"The Broken Earth" review
Overview
Title: The Broken Earth series review
Author: N.K. Jemisin
Subgenre: Science fiction, Post-apocalyptic, High fantasy
2022 Bingo squares:
- The Fifth Season: Weird Ecology (HM), Initials, BIPOC Author, Family matters
- The Obelisk Gate: Weird Ecology (HM), Initials, BIPOC Author, Family matters
- The Stone Sky: Weird Ecology (HM), Initials, BIPOC Author, Family matters
Recommended if: you want a trilogy with fantastic worldbuilding
Not recommended if: you’re uncomfortable with plots involving forced breeding, or you dislike second-person narration, or you dislike very dark fantasy
LGBTQ rep: It’s a queer-normative society, and one major character is a trans woman
Stars: 3/5
Review
N.K. Jemisin is known for being a master of worldbuilding, and her reputation is absolutely, definitely, no question deserved. The worldbuilding in The Broken Earth is incredible. But…I kind of hated everything else about the trilogy. The second-person narration was unbelievably annoying, the plot was uninteresting, and I don’t particularly like reading plots that involve coerced breeding, even if they make a lot of sense in a very well-explained world that does have excellent worldbuilding.

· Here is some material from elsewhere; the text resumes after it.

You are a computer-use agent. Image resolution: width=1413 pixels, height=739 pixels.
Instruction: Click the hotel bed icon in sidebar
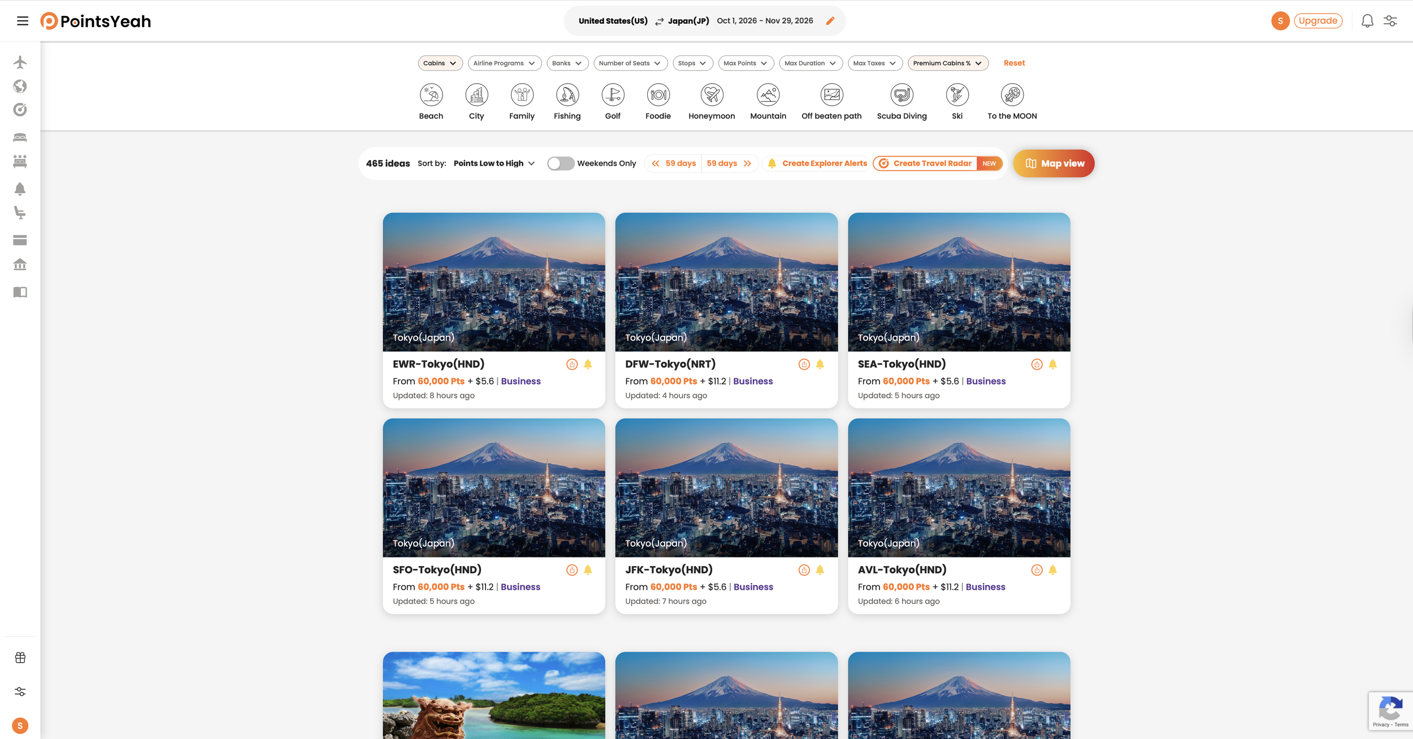click(20, 137)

The first novel starts out pretty melodramatically, and indeed the entire trilogy is extremely dark - perhaps even gratuitously so in places - but the melodrama of the opening words is really not warranted. It left a sour taste in my mouth, like the narrator couldn’t be trusted. But not in a good, unreliable narrator way. Rather in a “what is the author doing, this is silly melodrama” sort of way.
After that, the first novel is a rather typical high fantasy post-apocalyptic novel with really excellent worldbuilding, and a really, really, really annoying second-person narrative. I could have forgiven the final point if it had dropped the second-person narrative for books 2 and 3, but…it doesn’t. It just keeps it up, and the second-person voice is unending, and it never gets better, it just keeps going, and Jemisin, for all that she writes really amazing worldbuilding, just does not write the second person well.
So, I did not like the second person voice.
Some people say they do, so maybe you will, but I didn’t.
As for things other than the narrative voice and worldbuilding - the plot is okay. The scope of book 2 is pretty narrow, not that much happens, but I was too busy being angry at the narrative voice to really care about that. Book 1 is definitely the strongest. I thought the ending was very weak. Character relationships aren’t the best. Mostly you’re here to appreciate the setting and how real the world feels, and everything else is secondary to that. The struggles of leadership of a community are portrayed very well, even where the plot falters.
I think this one is worth reading, even though it kind of sucks in a lot of ways, because what it’s good at, it’s really good at. But, goddamn, I hated that second-person voice.